#### Task brief
First find the line with "For every named" in the entries below, then set down exactly every line through the line with "How long does the", that line included.

#### Extracted data
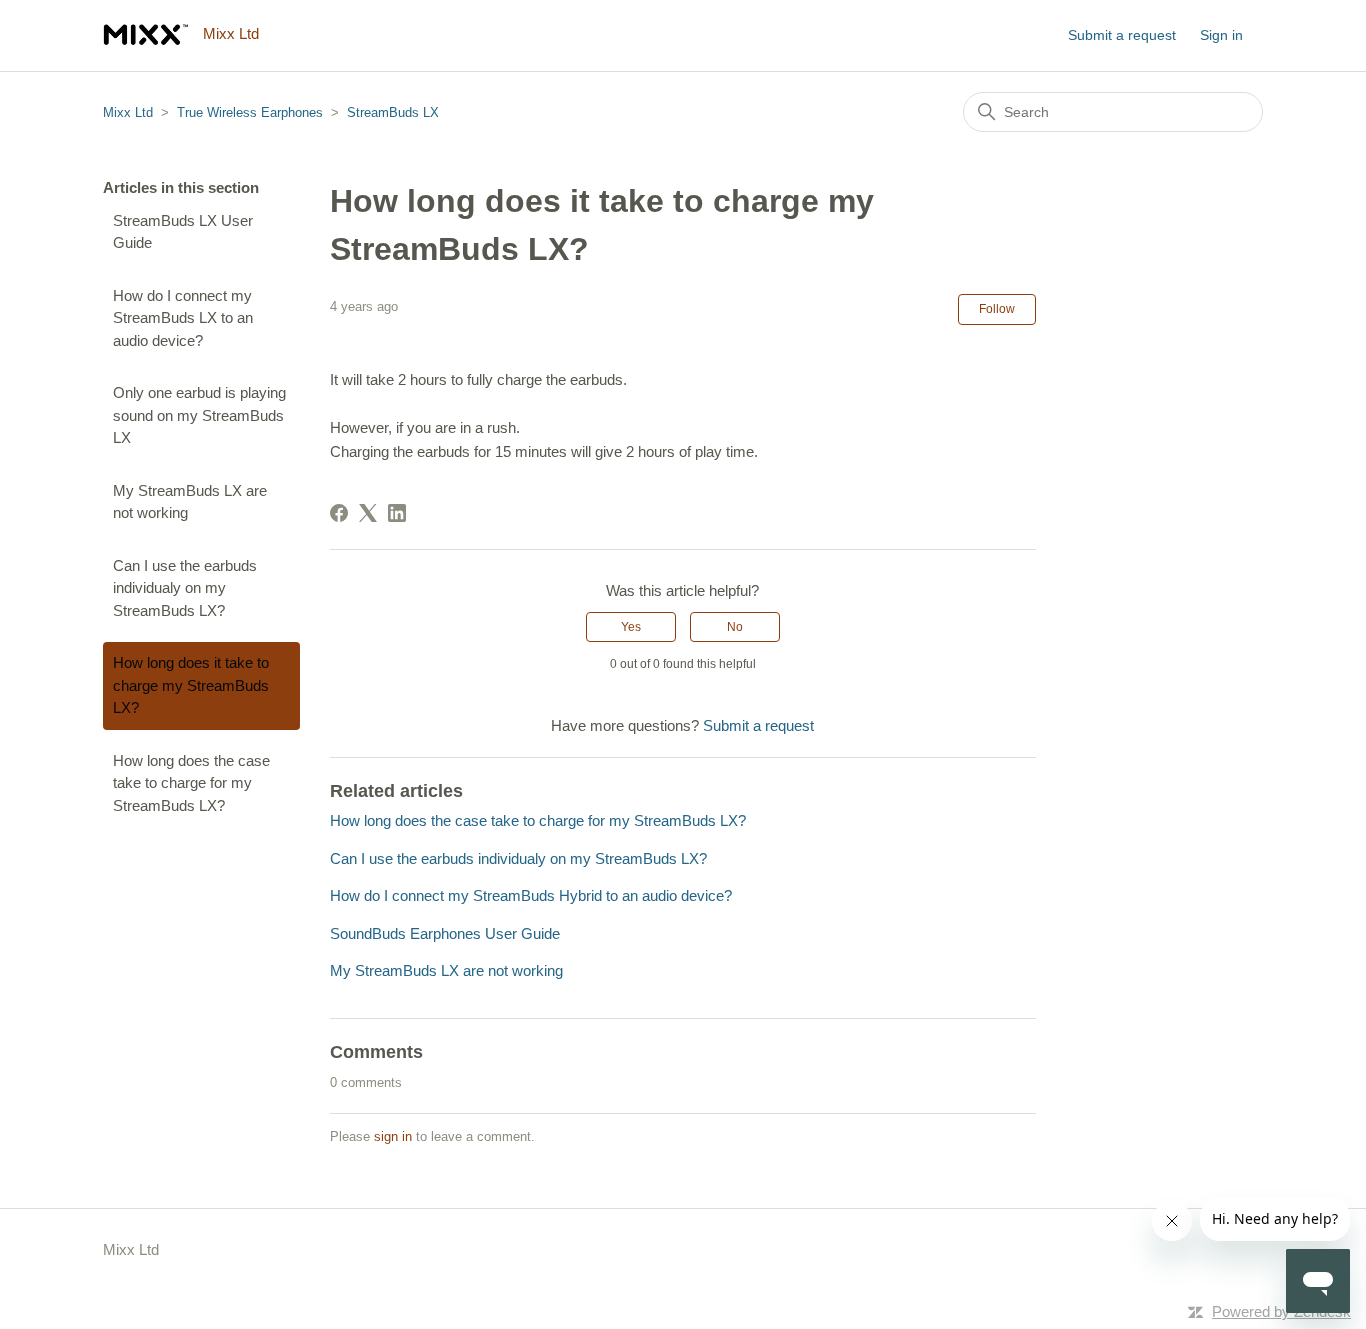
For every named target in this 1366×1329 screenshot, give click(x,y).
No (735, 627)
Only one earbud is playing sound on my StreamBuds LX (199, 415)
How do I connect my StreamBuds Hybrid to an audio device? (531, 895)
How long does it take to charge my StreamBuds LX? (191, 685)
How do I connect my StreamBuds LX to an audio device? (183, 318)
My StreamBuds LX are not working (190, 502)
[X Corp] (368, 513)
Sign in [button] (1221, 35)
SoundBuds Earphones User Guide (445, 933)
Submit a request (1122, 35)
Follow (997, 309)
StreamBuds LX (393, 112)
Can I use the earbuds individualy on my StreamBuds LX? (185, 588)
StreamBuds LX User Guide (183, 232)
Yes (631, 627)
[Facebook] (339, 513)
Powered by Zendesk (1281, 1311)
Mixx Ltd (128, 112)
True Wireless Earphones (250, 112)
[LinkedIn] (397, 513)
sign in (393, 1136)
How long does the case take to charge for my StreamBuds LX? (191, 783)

* * *

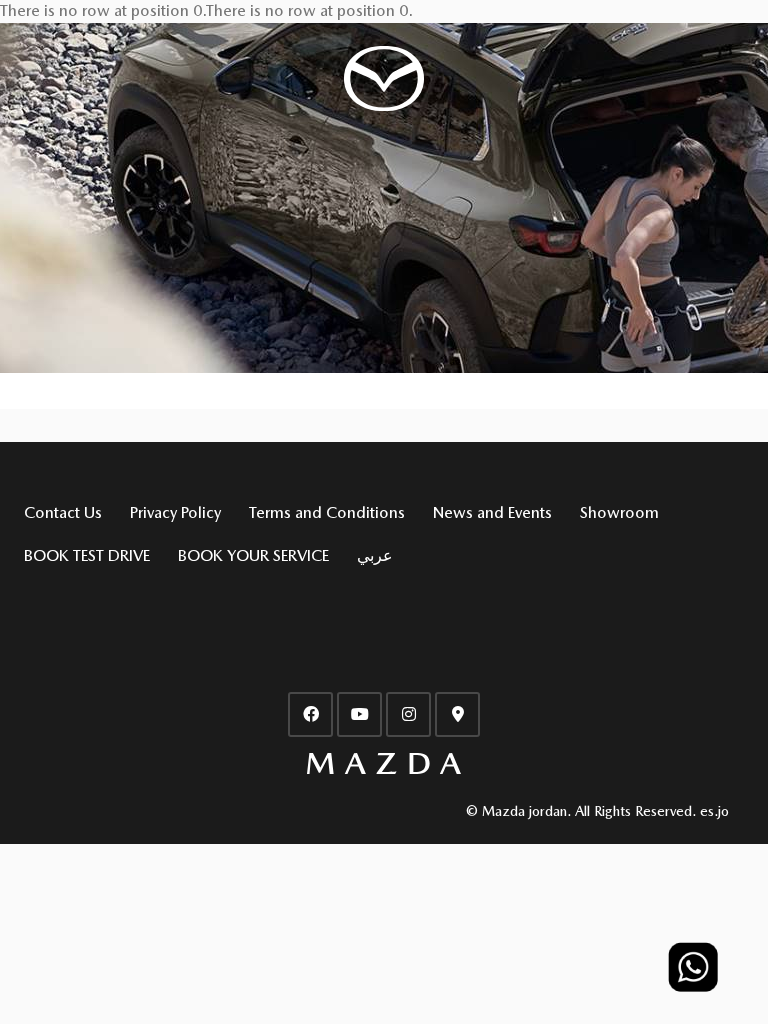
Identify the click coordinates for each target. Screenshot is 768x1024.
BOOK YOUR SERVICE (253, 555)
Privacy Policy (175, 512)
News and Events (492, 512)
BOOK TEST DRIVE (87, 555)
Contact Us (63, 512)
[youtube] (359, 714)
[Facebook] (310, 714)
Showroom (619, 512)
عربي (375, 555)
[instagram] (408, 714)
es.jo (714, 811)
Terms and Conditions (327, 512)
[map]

...

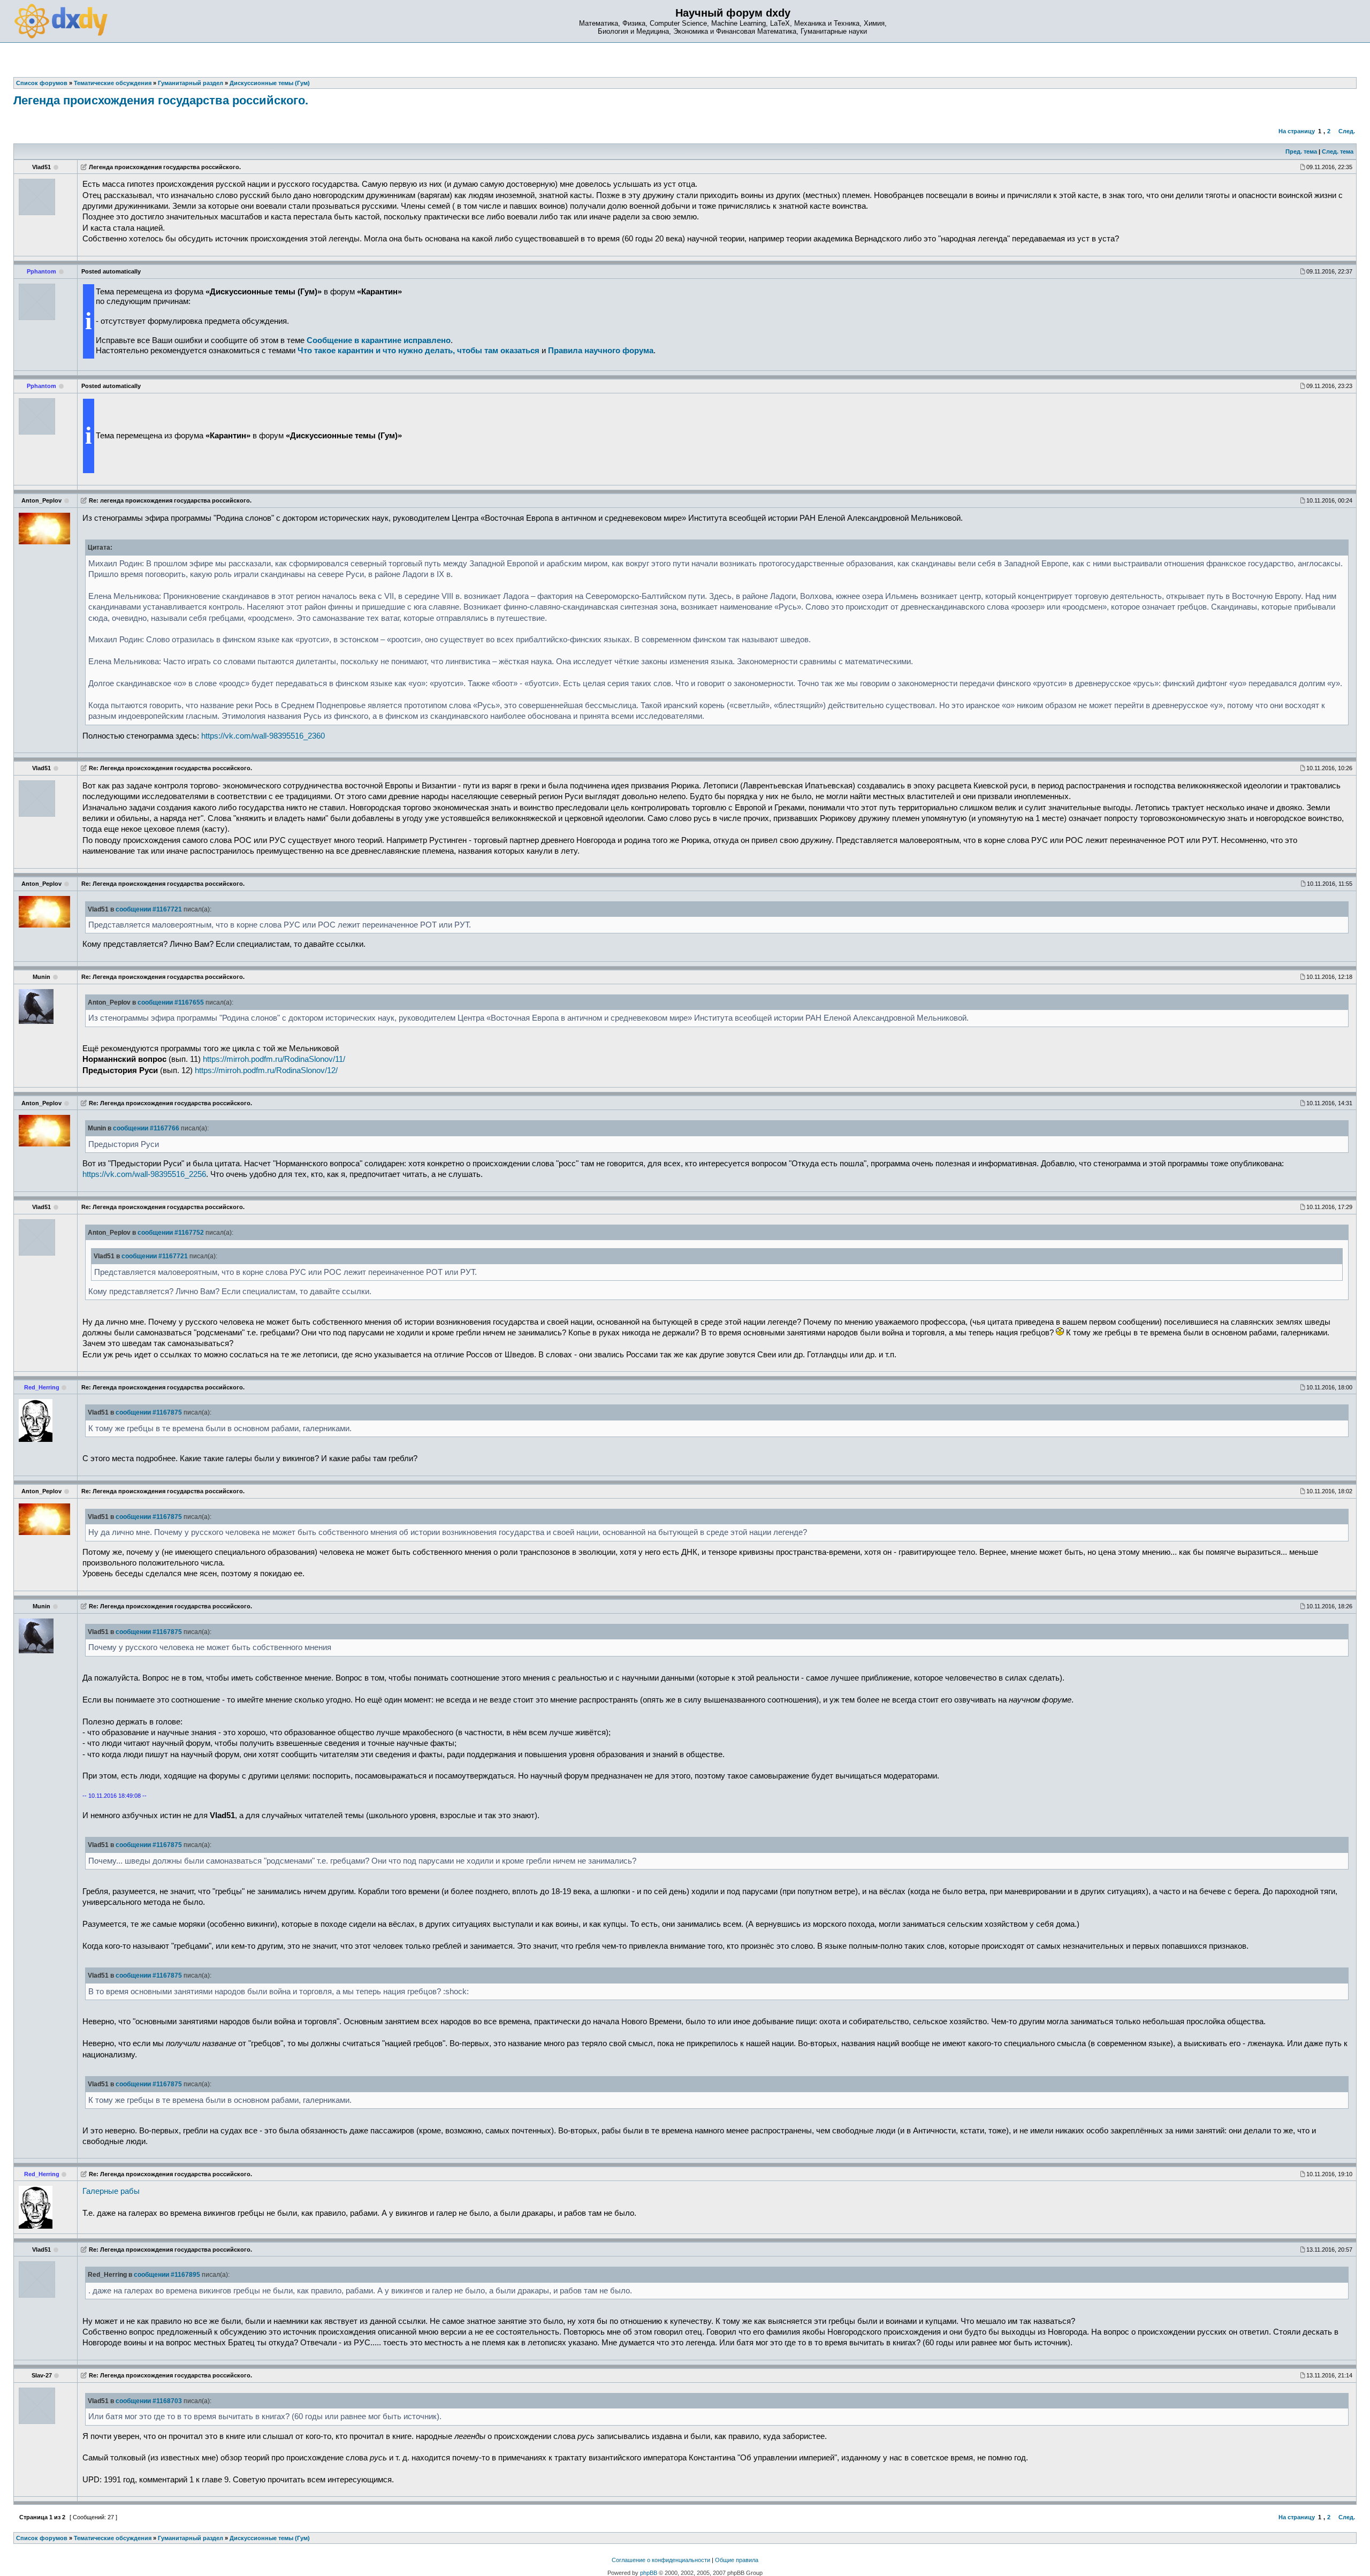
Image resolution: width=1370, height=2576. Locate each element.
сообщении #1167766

#### Result for this task
For every named target in this 1366×1329 screenshot, give click(x,y).
No (735, 627)
Only one earbud is playing sound on my StreamBuds LX (199, 415)
How do I connect my StreamBuds Hybrid to an audio device? (531, 895)
How long does it take to charge my StreamBuds LX? (191, 685)
How do I connect my StreamBuds LX to an audio device? (183, 318)
My StreamBuds LX are not working (190, 502)
[X Corp] (368, 513)
Sign in [button] (1221, 35)
SoundBuds Earphones User Guide (445, 933)
Submit a request (1122, 35)
Follow (997, 309)
StreamBuds LX (393, 112)
Can I use the earbuds individualy on my StreamBuds LX? (185, 588)
StreamBuds LX User Guide (183, 232)
Yes (631, 627)
[Facebook] (339, 513)
Powered by Zendesk (1281, 1311)
Mixx Ltd (128, 112)
True Wireless Earphones (250, 112)
[LinkedIn] (397, 513)
sign in (393, 1136)
How long does the case take to charge for my StreamBuds LX? (191, 783)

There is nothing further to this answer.